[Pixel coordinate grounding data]
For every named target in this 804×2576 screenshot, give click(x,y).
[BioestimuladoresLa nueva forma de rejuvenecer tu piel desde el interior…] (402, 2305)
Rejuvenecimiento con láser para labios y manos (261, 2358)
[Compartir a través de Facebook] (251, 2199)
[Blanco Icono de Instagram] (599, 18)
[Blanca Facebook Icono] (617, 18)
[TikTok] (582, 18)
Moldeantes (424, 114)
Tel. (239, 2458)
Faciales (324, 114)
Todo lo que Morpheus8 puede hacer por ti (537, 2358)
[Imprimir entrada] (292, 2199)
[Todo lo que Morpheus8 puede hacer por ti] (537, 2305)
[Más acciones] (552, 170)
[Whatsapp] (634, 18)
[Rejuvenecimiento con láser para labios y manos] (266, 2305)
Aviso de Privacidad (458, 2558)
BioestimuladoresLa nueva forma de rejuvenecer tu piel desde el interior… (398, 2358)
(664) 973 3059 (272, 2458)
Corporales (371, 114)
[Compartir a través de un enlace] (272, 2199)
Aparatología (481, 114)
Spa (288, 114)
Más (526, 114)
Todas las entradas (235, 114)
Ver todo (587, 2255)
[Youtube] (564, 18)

*Work to be completed*
Write out, word for word, the line containing "interior… (398, 2358)" and every line after it to the end of the data above.

*Exercise output*
BioestimuladoresLa nueva forma de rejuvenecer tu piel desde el interior… (398, 2358)
(664) 973 3059 (272, 2458)
Corporales (371, 114)
[Compartir a través de un enlace] (272, 2199)
Aparatología (481, 114)
Spa (288, 114)
Más (526, 114)
Todas las entradas (235, 114)
Ver todo (587, 2255)
[Youtube] (564, 18)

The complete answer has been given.